In Beth Underdown’s engrossing first novel, The Witchfinder’s Sister (Viking, approx. €14.99, out now) Matthew’s sister Alice returns to her native Essex in 1645 after her husband is killed. But her brother is no longer the same. There are rumours in this small town of witchcraft and a book in which he obsessively collects women’s names. Soon Alice is horrified to discover her brother is plotting to exterminate the women of the village that he deems guilty of witchcraft. Terrifying and so relevant to the times we live in, it’s utterly gripping.

Compelling characters make Elizabeth Strout’s Anything is Possible (Viking, approx €15.99, out now) truly shine. Nine interconnected stories that reintroduce the central character of Strout’s My Name is Lucy Barton all deal with the same chasm throughout – the inability to make any real connection with others. All nine tales are built around the Illinois town where Lucy grew up. She remains an almost mythical figure because we’re so drawn to those who knew her. Like Dottie, Lucy’s second cousin, who has become an expert at suffering rejection; or Tommy, her school janitor, who spent his life convinced an early tragedy was meant to happen. A captivating read from start to finish, and Strout’s best work yet.

After her award-winning, stirring debut novel, Spill Simmer Falter Wither, author Sara Baume’s second book, A Line Made By Walking (Tramp Press, approx. €15, out now) is much anticipated.

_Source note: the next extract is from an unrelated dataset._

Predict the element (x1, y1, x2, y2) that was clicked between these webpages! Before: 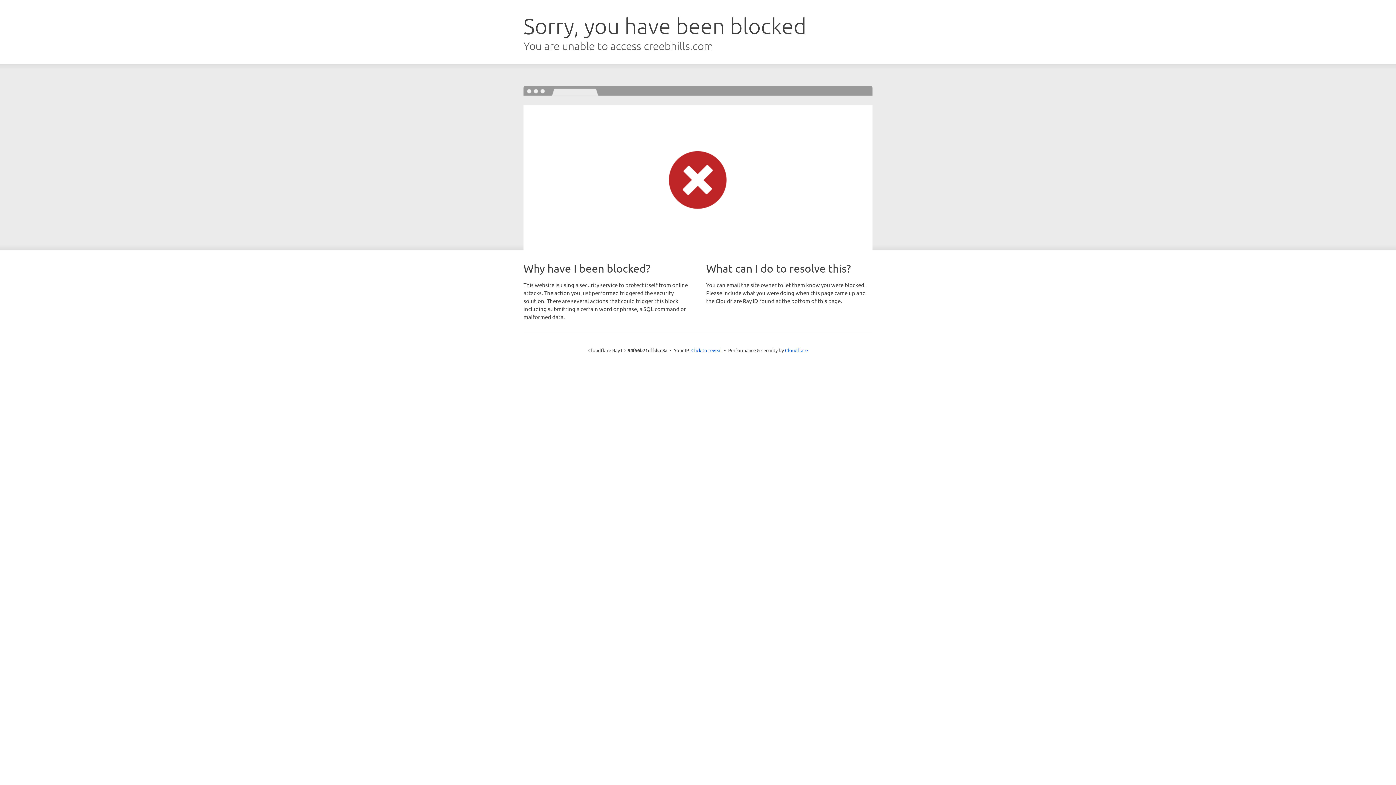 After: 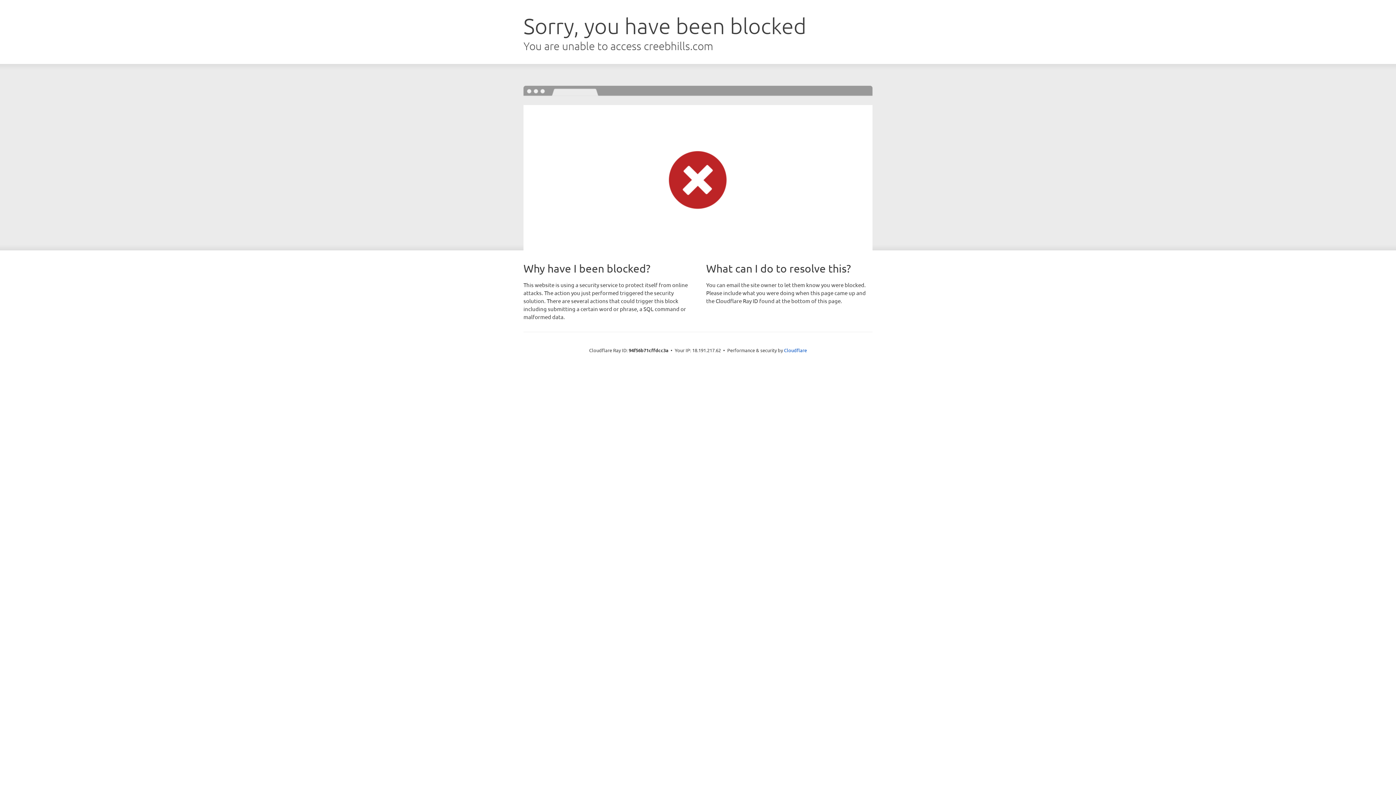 Action: label: Click to reveal bbox: (691, 346, 722, 353)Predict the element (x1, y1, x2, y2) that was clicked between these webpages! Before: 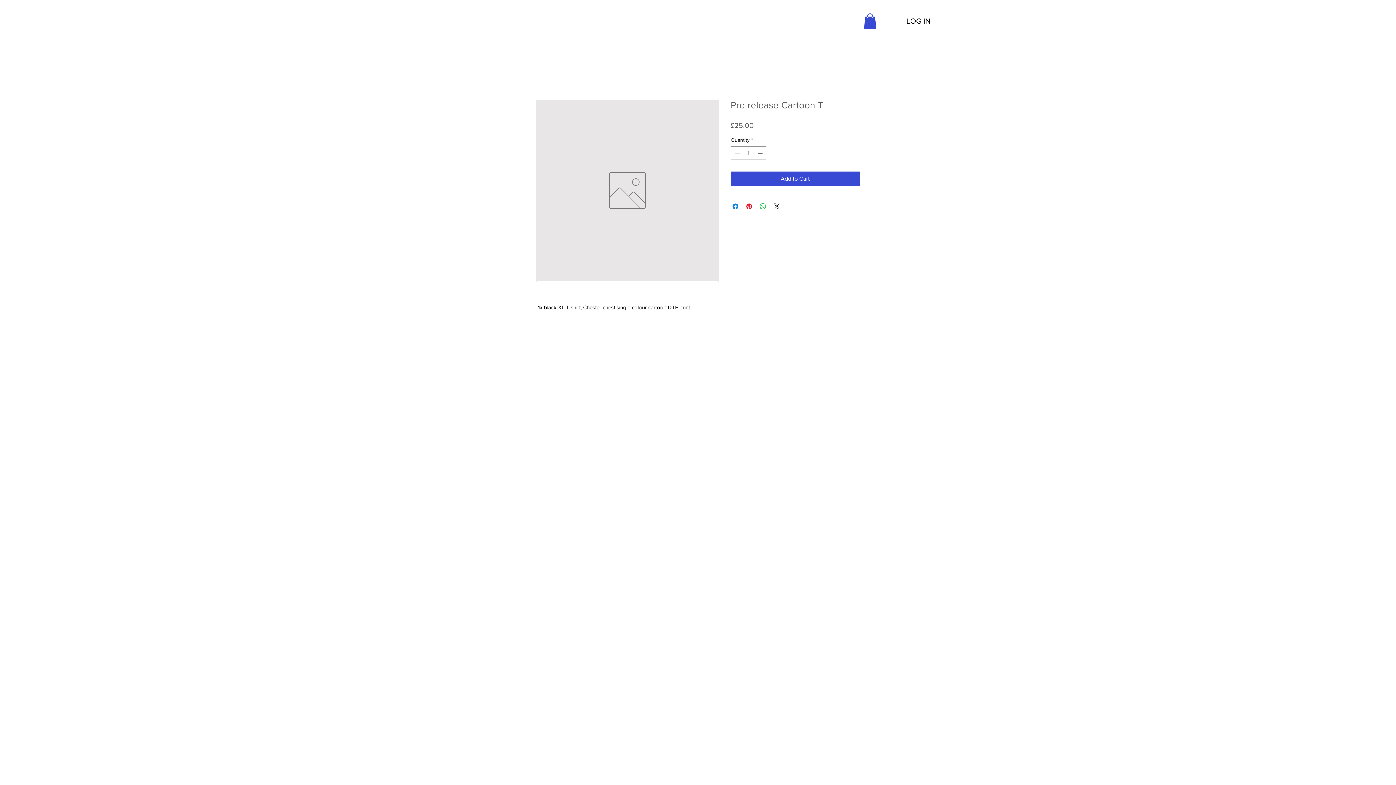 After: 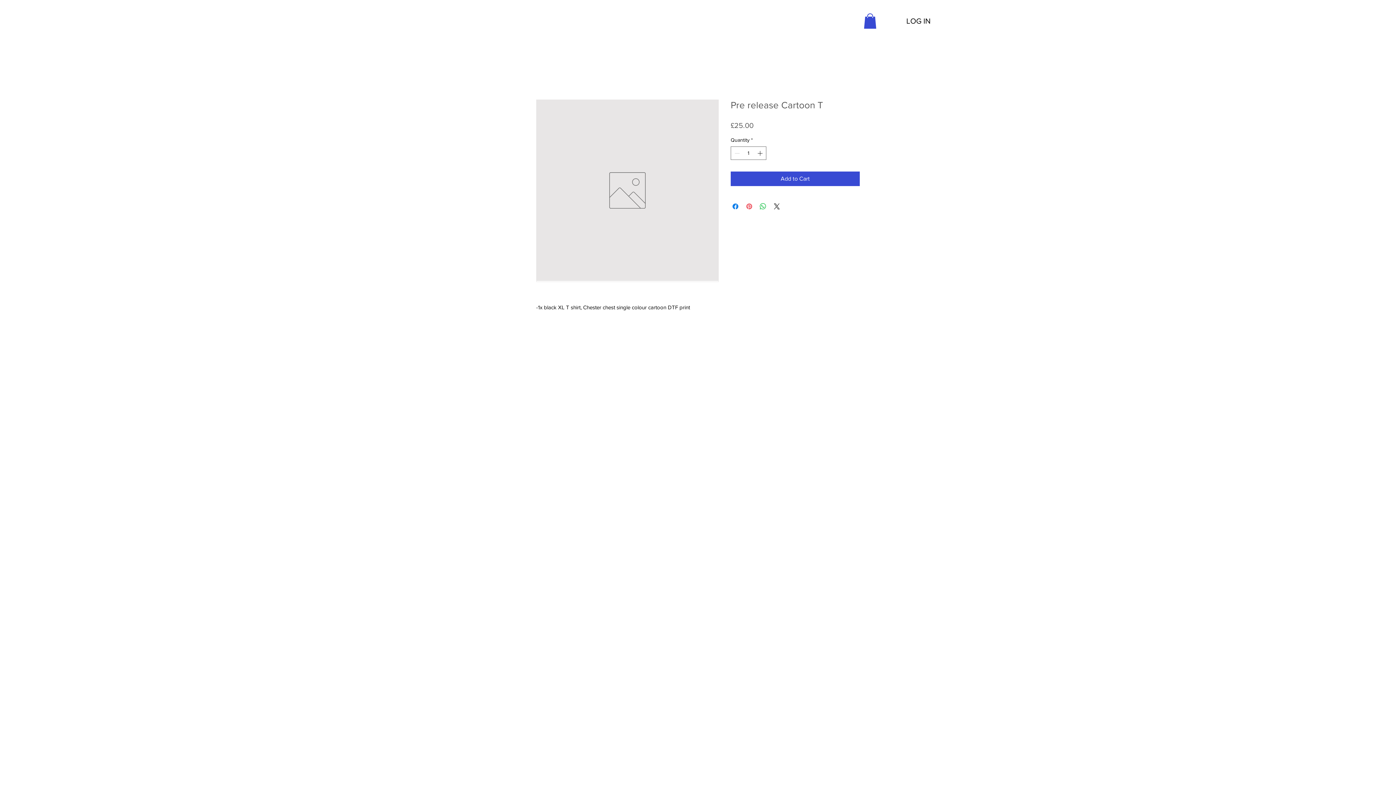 Action: label: Pin on Pinterest bbox: (745, 202, 753, 210)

From the tender tale of a lonely man and his one-eyed dog, Wink, we move onto a story more autobiographical in nature. Twenty-five year old Frankie is a floundering artist – it took Baume around five years to become what was termed an “overnight success” – who after graduating college, has a sudden mental breakdown and returns home to live in her grandmother’s house in Ireland. The novel is written with an artist’s extraordinary eye for detail, and this is what makes it a beautiful read – we see the surroundings as Frankie does; recounting the beauty in the every day, in everything – in nature, animals, even to bleeding gums from the flossing of teeth – trying to make sense of her place in the world. She’s on a quest to rediscover her sense of self, the universe and her journey will captivate the reader.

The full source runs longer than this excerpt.